Posizione condivisa anche da Giuseppe Roma, direttore del Censis. «Lavorare contenti e coinvolti: questo è il nuovo obiettivo da perseguire per affrontare le sfide del mercato. Da una nostra indagine risulta infatti che più di un terzo dei dipendenti ritiene che gli incontri con i colleghi servano principalmente a sapere cosa è successo in azienda o, peggio ancora, esprimere il proprio dissenso con persone che lo condividono. Questo è indice di un clima aziendale basato sul pettegolezzo e sulla gestione del potere, che generano un potenziale rischio interno di rottura dei rapporti e non condivisione degli obiettivi.
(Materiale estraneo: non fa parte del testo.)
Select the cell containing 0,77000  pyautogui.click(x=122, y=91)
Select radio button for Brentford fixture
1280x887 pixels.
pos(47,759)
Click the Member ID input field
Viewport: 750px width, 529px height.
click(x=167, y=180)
La gestione delle risorse umane oggi deve essere molto più integrata con le strategie aziendali, rispetto a quanto avveniva in passato. Va rivisto anche il sistema di distribuzione dei premi di produttività, spesso percepiti come troppo astratti o legati esclusivamente alla sintonia con i capi».

«La managerialità come privilegio di una casta - ha aggiunto Massimo Lolli, direttore Risorse umane di Marzotto S.p.A. - oggi è definitivamente morta. Si parla invece di una managerialità diffusa, di una capacità di previsione del futuro e di programmazione, che non riguarda più soltanto i dirigenti, ma anche, con intensità variabili, i quadri e persino le segretarie. Il pericolo sta però nelle conseguenze di questa maggiore autonomia e responsabilizzazione: la precarietà. Oggi si ricercano capacità cooperativa, dinamismo e creatività e si tende invece ad escludere chi manifesta rigidità, isolamento e conflittualità. Questo meccanismo porta ad un crescente senso di ansia, di solitudine e di rischio che si trasforma in insoddisfazione».
Per stare al passo con i tempi, Lolli offre una via d'uscita: «Occorre promuovere una mobilità sia geografica che funzionale (per cui in Italia siamo in forte ritardo), rilanciare la formazione continua e l'abitudine allo scambio dinamico tra azione e riflessività per meglio gestire i cambiamenti globali.»

La seconda parte della tavola rotonda si è invece focalizzata maggiormente sugli aspetti etici - con alcune considerazioni anche di tipo religioso - che interessano la gestione delle risorse umane nel mercato del lavoro.
Il filologo e linguista Mohsen Mouelhi, muftì della Confraternita Sufi, ha messo in luce, in questo senso, quanto la contaminazione linguistica tra italiano e lingue degli stranieri che arrivano nel nostro Paese, sia specchio di un'integrazione da ricercare attraverso la valorizzazione della differenza culturale, etnica e religiosa.
«Da un'indagine condotta sui termini di origine neolatina in uso nella lingua dei tunisini immigrati in Italia, scopriamo che esistono ben 1500 nuove parole, che salgono a 3000 se si comprendono le derivazioni, dedicate soprattutto al mondo del lavoro, per descrivere la quotidianità fatta di tipi diversi di contratti e problematiche legate a visto e soggiorno.»

Un approfondimento specifico sulla responsabilità sociale di impresa è venuto, invece, dall'intervento del docente e teologo don Bruno Tomasi, che ha richiamato i valori della dottrina sociale della Chiesa come presupposti positivi che, nonostante l'opinione diffusa, legittimano la creazione del progresso, del sistema economico e della proprietà privata, a favore del bene proprio, ma anche di quello della società.
«La sola responsabilità sociale è quella dell'uomo, chiamato a servirsi dei beni, attraverso il lavoro. Le varie certificazioni e bilanci sociali che stanno proliferando negli ultimi anni possono essere ritenuti validi e d efficaci soltanto se dietro vi è coscienza viva.»